Now we further assume that there exists some finite constant $M>0$ such that we can bound $p(x)$ by $Mq(x)$, meaning

$$ p(x) \leq M q(x), \text{ for all } x . $$

Provided this, we can then sample the random variable $Y$ and accept a value of it (for a value of $X$) with probability

$$\alpha = \frac{p(Y)}{Mq(Y)}.$$

If the sampled value of $Y$ is not accepted (which happens with probability $1-\alpha$), then we must repeat this random experiment until a sampled value of $Y$ is accepted.

Algorithm

We give the pseudo-code for the acceptance-rejection method suggested by von Neumann.

Random variable $X$ with density $p(x)$

Sample a random variable $Y$ with density $q(x)$, giving a sample value $y$.

Calculate the acceptance probability $\alpha = \frac{p(y)}{Mq(y)}$.

Sample a uniform random variable $U\sim U(0,1)$, giving a sample value $u$.

Return the value $y$ (for the value of $X$) if $u\leq \alpha$, otherwise go to Step 1 and repeat.

As covered in a previous post, Steps 3 and 4 are equivalent to accepting the value $y$ with probability $\alpha$.

Point process application

In the context of point processes, this method is akin to thinning point processes independently. This gives a method for positioning points non-uniformly by first placing the points uniformly. The method then thins points based on the desired intensity function. As I covered in a previous post, this is one way to simulate an inhomogeneous (or nonhomogeneous) Poisson point process.

Efficiency

Basic probability theory tells us that the number of experiment runs (Steps 1 to 3) until acceptance is a geometric variable with parameter $\alpha$. On average the acceptance(-rejection) method will take $1/\alpha$ number of simulations to sample one value of the random $X$ of the target distribution. The key then is to make the proposal density $q(x)$ as small as possible (and adjust $M$ accordingly), while still keeping the inequality $p(x) \leq M q(x)$.

Higher dimensions

The difficulty of the acceptance(-rejection) method is finding a good proposal distribution such that the product $Mq(x)$ is not much larger than the target density $p(x)$. In one-dimension, this can be often done, but in higher dimensions this becomes increasingly difficult. Consequently, this method is typically not used in higher dimensions.

Another approach with an acceptance step is the Metropolis-Hastings method, which is the quintessential Markov chain Monte Carlo (MCMC) method. This method and its cousins have become exceedingly popular, as they give ways to simulate collections of dependent random variables that have complicated (joint) distributions.

Simulating Poisson random variables with large means

There’s basically only one method for simulating Poisson variables with a small parameter value.
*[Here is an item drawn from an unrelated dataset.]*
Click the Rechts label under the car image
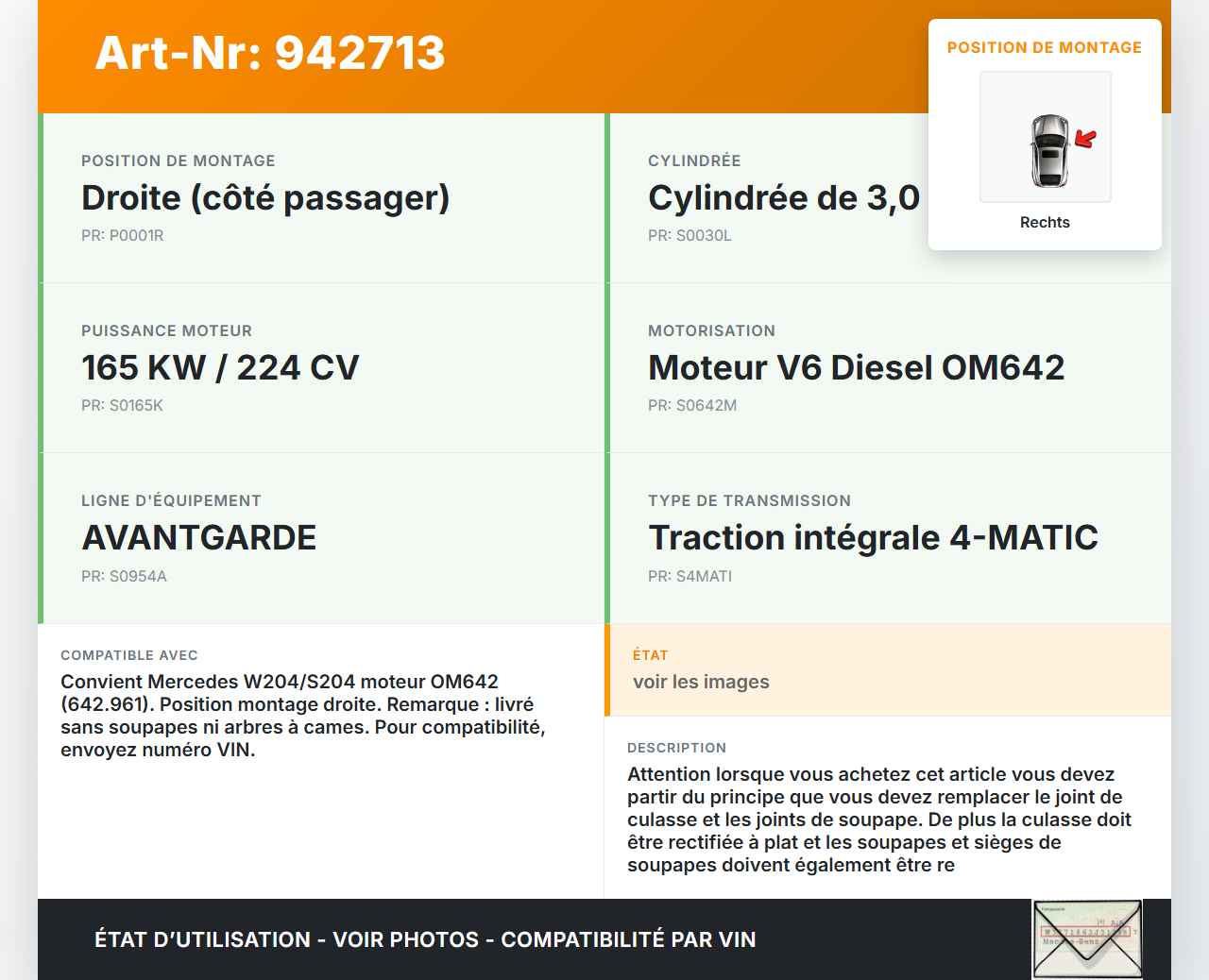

This direct method, as I call it, uses the inter-arrival times of a homogeneous Poisson (stochastic) process, which I covered in a previous post.

But if large parameter, which coincides with its mean, is large, then this method becomes too slow, so you need to use other methods. In another post, I briefly surveyed these methods and listed different language libraries that use them, ranging from open source projects NumPy and R to industry-level libraries MLK (by Intel) and cuRand (CUDA) by Nvidia.
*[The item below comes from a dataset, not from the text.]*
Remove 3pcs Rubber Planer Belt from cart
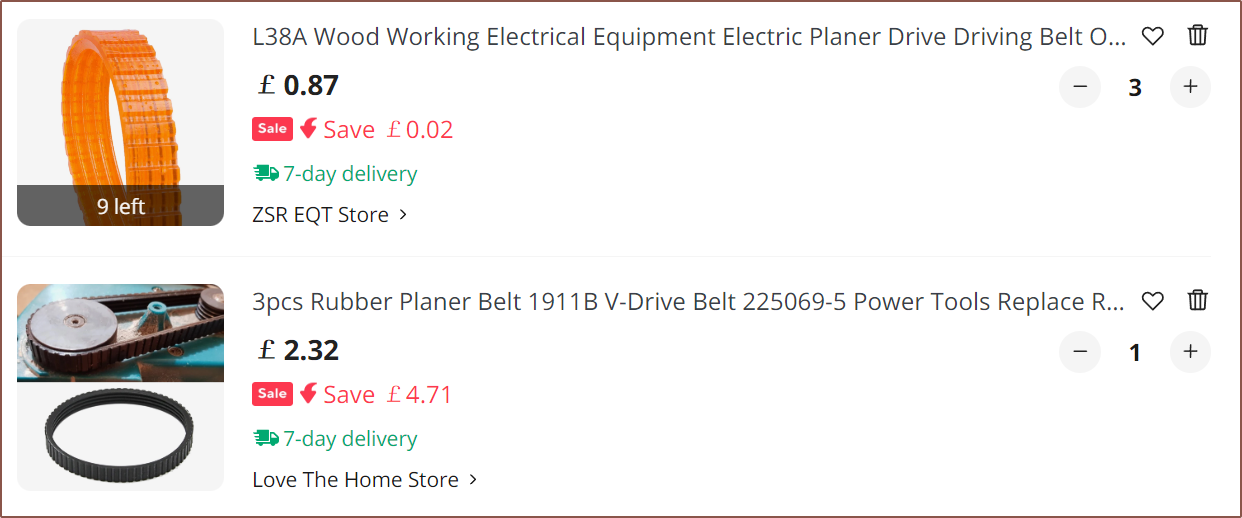The image size is (1242, 518). (1198, 300)
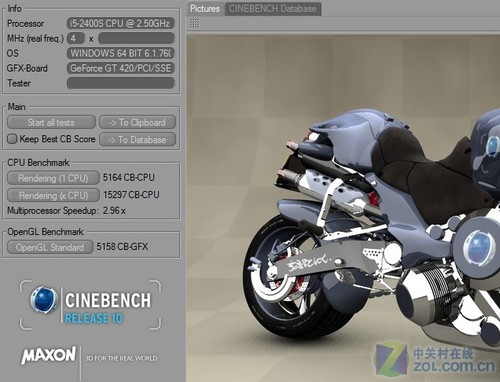The image size is (500, 382).
Task: Click the Processor name field
Action: tap(121, 23)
To simulate large-mean Poisson random variables, I coded up in Python and MATLAB (for now) two of these methods from the two respective papers:

1979, Atkinson, The computer generation of Poisson random variables;
1993, Hörmann, The transformed rejection method for generating Poisson random variable.

You can find my code here.

Again, the code I wrote is only suitable for large parameter values, where the meaning of large depends on the procedure being used, but it’s typically around 30. Consequently, any code for generating Poisson variables should have an if-statement, using the direct method for small parameter values and another method, such as the ones above, for large parameter values.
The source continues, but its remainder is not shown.